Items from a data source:
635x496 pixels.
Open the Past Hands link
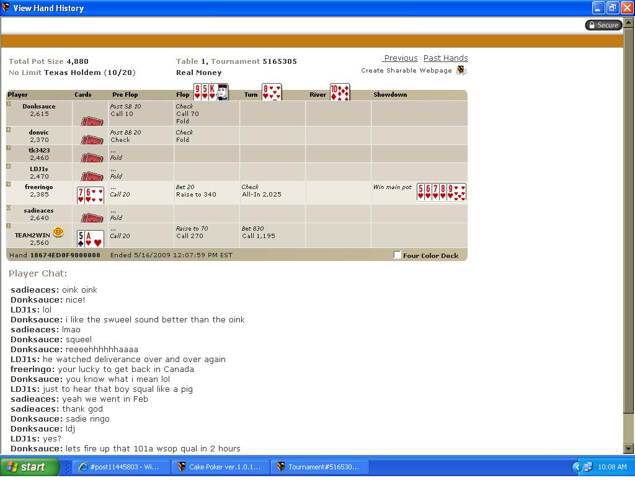[445, 58]
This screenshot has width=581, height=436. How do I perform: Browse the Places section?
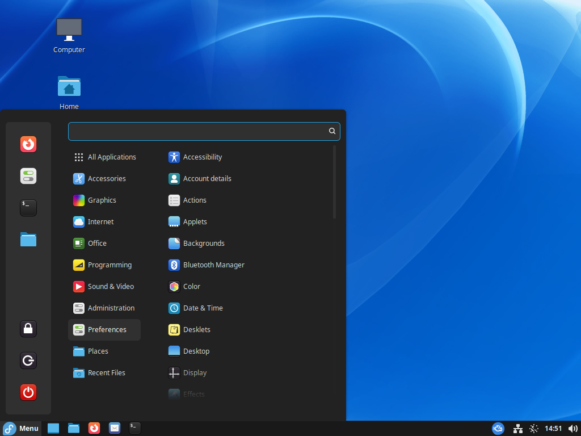pos(97,351)
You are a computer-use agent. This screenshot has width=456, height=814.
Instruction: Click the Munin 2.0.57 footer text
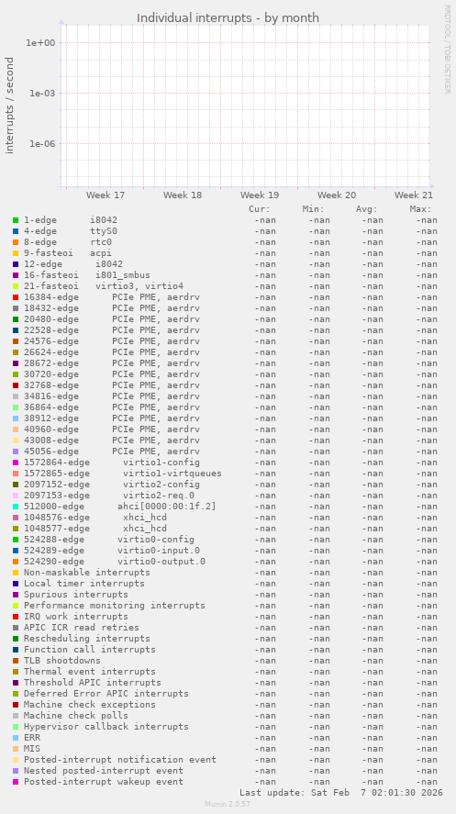[228, 804]
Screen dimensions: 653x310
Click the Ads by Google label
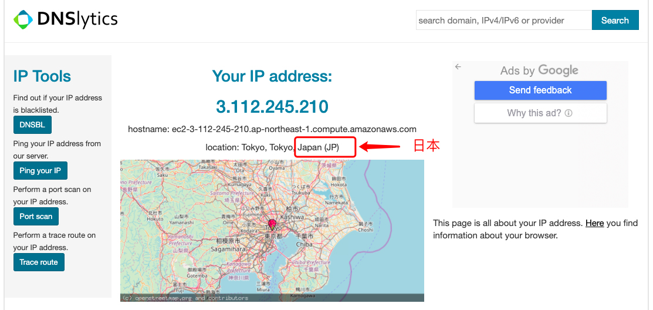(539, 71)
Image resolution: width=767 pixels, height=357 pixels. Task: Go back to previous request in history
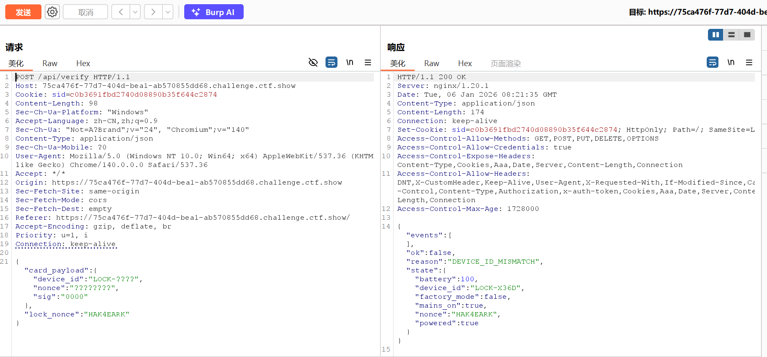[121, 12]
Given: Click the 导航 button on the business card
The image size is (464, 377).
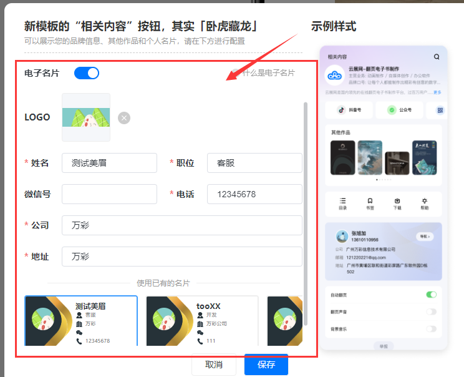Looking at the screenshot, I should click(425, 237).
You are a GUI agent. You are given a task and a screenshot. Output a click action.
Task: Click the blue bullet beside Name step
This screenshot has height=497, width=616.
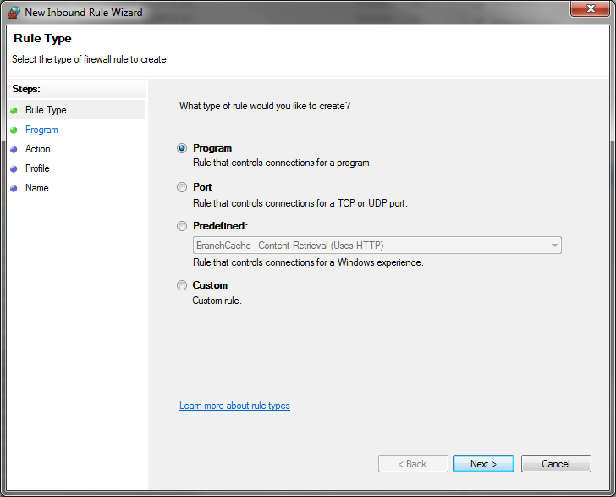14,188

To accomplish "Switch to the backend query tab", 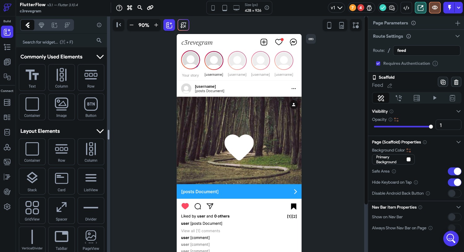I will [417, 98].
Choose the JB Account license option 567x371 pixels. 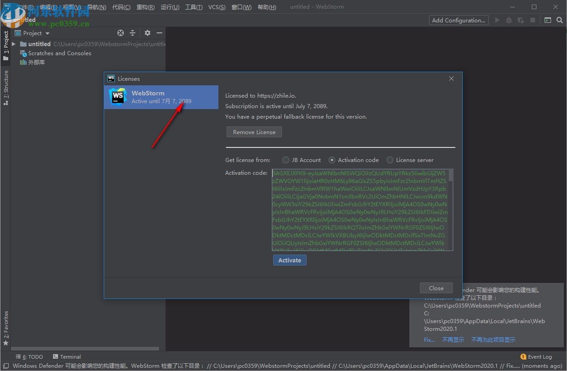tap(286, 160)
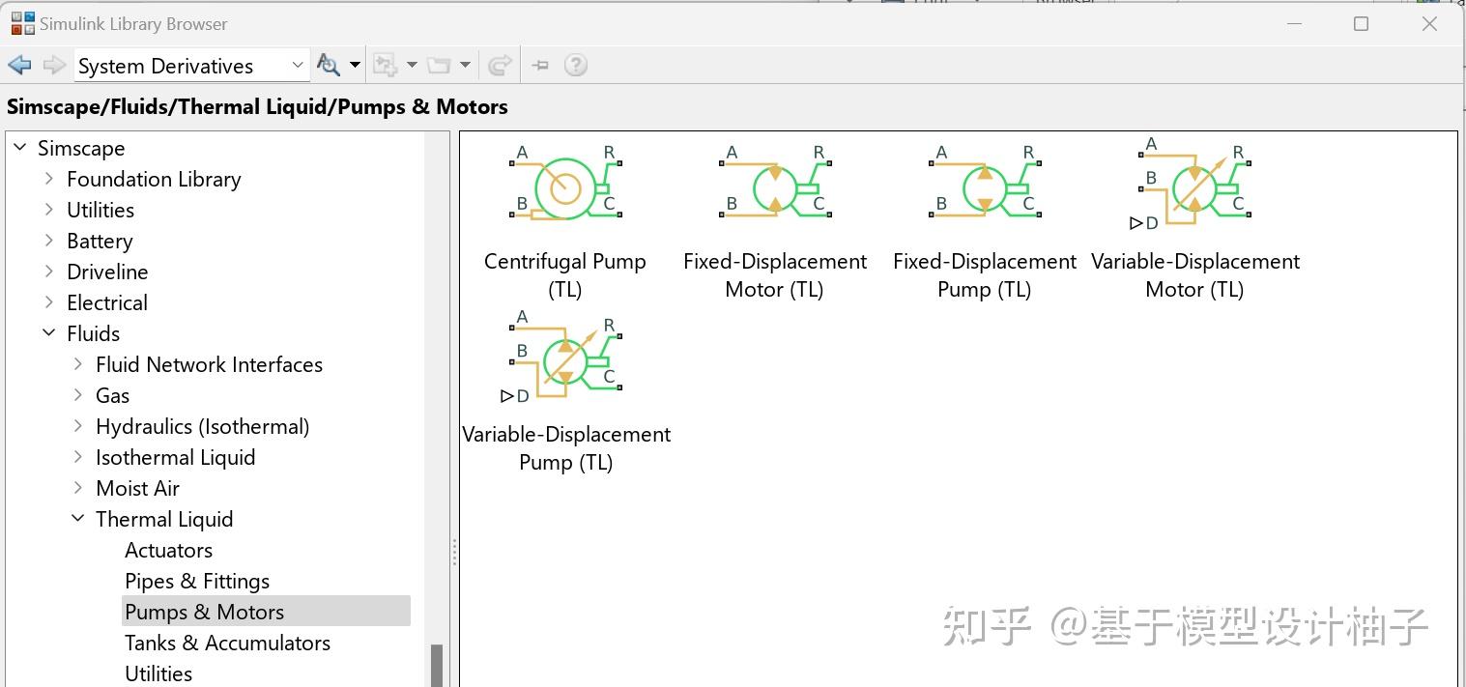Viewport: 1466px width, 687px height.
Task: Open the Pipes & Fittings library
Action: tap(197, 581)
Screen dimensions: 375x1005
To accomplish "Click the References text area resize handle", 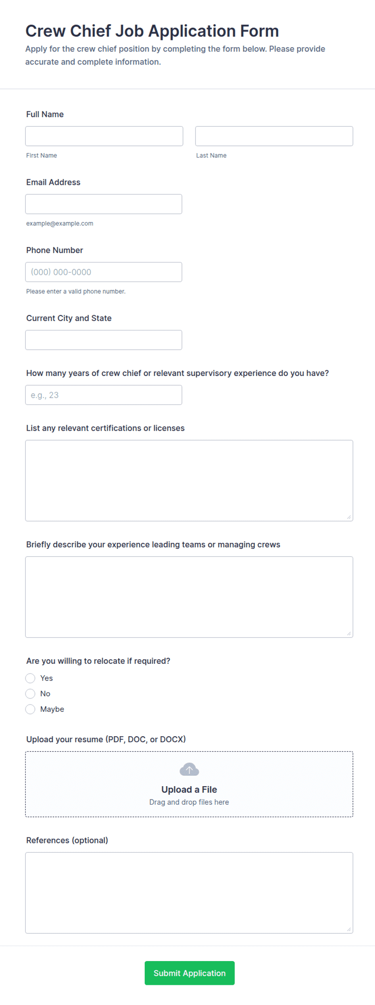I will pyautogui.click(x=349, y=929).
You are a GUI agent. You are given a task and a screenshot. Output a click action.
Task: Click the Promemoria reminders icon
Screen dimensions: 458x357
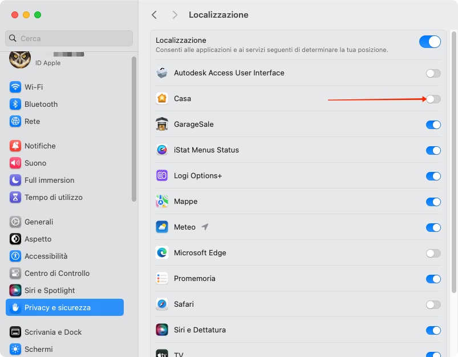click(x=162, y=279)
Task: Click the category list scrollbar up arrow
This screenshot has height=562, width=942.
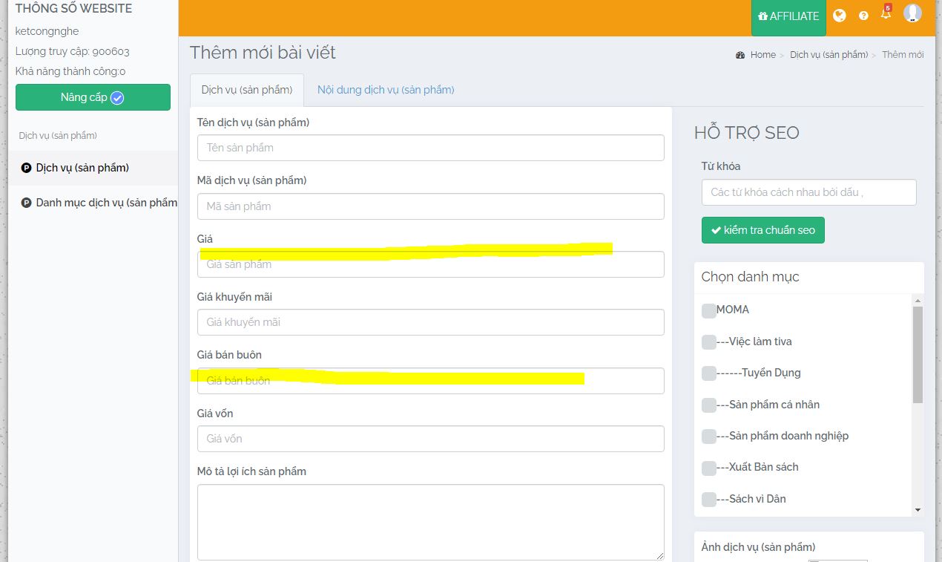Action: 918,301
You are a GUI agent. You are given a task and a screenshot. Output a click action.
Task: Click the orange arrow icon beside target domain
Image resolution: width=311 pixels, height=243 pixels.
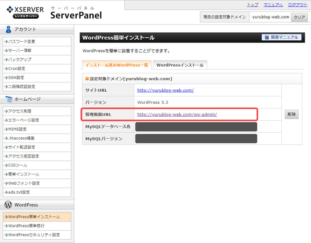pyautogui.click(x=87, y=79)
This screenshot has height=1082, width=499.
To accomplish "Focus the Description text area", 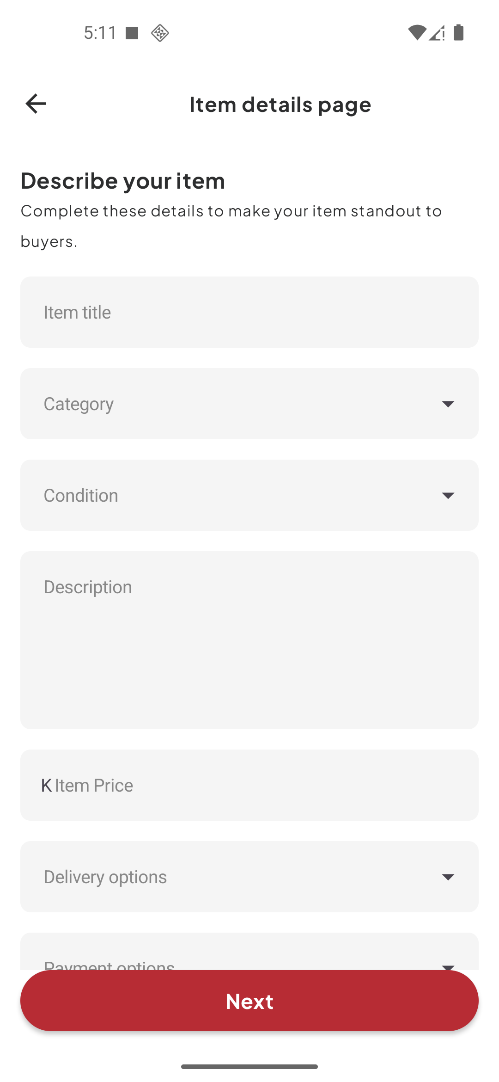I will pyautogui.click(x=250, y=640).
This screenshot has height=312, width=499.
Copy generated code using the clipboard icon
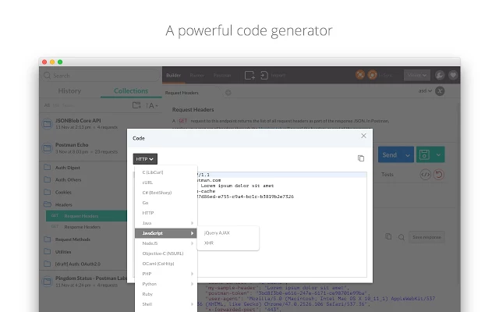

▸ **EXERCISE INSTRUCTIONS**
Lines with "beside": state how many there are in the records, and nothing more.

▸ **RESULT OF THIS TASK**
2